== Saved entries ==
* * * * * * *
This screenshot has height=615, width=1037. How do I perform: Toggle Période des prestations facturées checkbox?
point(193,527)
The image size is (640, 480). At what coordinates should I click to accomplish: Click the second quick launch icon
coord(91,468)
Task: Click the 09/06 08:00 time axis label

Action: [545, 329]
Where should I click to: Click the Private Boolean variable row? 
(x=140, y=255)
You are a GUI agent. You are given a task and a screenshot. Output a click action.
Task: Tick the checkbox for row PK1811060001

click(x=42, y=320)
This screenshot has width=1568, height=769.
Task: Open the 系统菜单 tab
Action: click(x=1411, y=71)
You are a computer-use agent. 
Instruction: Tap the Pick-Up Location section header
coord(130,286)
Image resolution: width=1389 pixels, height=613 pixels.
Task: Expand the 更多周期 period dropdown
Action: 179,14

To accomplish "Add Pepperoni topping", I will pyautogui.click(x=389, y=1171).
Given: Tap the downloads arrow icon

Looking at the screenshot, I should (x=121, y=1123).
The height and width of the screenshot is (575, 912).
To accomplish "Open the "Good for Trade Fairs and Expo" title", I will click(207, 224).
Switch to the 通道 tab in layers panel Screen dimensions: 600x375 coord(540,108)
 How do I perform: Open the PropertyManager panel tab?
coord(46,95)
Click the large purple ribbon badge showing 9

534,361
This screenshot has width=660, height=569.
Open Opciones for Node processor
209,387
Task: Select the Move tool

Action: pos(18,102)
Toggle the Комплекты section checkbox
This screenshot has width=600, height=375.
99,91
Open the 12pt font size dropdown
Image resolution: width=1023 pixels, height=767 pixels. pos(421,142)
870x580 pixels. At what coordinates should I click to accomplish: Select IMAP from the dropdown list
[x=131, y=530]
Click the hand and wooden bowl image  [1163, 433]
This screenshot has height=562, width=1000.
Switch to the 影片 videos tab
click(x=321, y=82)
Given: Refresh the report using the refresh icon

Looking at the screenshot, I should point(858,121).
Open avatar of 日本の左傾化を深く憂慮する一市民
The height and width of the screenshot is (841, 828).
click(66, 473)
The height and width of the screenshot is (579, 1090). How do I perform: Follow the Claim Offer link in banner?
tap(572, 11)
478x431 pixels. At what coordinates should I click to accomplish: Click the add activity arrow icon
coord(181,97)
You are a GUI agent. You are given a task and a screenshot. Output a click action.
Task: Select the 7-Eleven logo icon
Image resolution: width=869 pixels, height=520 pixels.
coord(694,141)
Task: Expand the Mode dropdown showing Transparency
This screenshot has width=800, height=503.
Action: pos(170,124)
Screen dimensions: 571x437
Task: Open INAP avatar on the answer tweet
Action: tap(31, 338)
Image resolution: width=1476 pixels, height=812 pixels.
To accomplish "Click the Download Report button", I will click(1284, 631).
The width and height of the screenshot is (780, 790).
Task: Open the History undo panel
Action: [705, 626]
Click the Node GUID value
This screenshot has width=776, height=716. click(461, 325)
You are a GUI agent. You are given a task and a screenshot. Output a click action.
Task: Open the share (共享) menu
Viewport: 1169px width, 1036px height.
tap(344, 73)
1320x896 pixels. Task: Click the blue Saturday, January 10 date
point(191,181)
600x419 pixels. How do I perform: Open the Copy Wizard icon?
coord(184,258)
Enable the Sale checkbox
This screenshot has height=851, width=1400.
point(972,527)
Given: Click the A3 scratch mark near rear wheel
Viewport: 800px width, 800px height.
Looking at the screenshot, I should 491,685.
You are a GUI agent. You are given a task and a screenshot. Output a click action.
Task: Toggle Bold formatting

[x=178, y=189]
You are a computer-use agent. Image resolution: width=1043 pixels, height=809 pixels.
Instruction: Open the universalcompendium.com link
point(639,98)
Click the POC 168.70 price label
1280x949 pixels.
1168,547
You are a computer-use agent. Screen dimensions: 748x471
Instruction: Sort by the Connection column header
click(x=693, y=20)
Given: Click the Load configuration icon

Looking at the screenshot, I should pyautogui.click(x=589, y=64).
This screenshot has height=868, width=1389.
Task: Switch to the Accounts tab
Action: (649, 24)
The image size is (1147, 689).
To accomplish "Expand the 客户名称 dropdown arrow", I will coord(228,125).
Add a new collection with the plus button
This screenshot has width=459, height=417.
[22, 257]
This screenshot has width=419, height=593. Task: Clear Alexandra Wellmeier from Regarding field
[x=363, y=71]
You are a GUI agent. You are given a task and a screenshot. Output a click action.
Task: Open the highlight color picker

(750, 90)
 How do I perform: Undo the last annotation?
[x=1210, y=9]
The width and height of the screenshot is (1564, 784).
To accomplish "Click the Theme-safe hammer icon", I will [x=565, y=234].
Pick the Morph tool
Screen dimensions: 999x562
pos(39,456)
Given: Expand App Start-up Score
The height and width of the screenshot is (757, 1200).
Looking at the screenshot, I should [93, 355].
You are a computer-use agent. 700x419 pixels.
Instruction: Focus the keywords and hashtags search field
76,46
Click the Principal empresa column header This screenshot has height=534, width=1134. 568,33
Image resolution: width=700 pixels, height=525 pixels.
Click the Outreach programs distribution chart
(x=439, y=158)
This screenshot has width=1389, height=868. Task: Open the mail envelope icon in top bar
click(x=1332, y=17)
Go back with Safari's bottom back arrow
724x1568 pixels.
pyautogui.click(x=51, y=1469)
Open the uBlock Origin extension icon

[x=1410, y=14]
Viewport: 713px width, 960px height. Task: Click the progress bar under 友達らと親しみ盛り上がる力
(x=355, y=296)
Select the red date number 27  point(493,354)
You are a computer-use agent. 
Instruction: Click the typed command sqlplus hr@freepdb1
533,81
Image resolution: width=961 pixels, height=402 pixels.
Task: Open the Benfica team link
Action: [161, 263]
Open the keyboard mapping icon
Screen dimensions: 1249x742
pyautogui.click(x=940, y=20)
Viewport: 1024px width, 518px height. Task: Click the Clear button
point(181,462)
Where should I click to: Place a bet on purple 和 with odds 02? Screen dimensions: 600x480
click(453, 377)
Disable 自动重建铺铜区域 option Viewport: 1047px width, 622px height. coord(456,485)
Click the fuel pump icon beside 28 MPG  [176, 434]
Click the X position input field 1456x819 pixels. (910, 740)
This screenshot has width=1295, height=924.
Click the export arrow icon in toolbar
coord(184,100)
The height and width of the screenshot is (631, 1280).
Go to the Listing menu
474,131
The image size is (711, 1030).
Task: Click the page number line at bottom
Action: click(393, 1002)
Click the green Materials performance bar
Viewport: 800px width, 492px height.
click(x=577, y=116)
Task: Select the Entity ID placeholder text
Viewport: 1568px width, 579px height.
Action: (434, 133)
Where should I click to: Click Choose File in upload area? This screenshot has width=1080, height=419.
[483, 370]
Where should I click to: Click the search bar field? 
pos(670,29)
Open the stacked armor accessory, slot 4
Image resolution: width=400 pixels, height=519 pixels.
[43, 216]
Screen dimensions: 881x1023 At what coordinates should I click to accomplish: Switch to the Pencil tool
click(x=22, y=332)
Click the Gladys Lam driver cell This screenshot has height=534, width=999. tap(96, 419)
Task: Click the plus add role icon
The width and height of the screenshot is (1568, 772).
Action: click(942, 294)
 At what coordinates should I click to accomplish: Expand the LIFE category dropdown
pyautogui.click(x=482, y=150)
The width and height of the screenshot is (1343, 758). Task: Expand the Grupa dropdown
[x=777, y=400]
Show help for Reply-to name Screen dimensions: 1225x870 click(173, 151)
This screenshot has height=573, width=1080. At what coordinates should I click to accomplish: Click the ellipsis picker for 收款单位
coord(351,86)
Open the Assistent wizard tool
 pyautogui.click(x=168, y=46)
* * * * * * *
== Goal of the exercise ==
Line count for "computer": say how many lines of the entries above include that word, and give only the number.

== Problem solution ==
5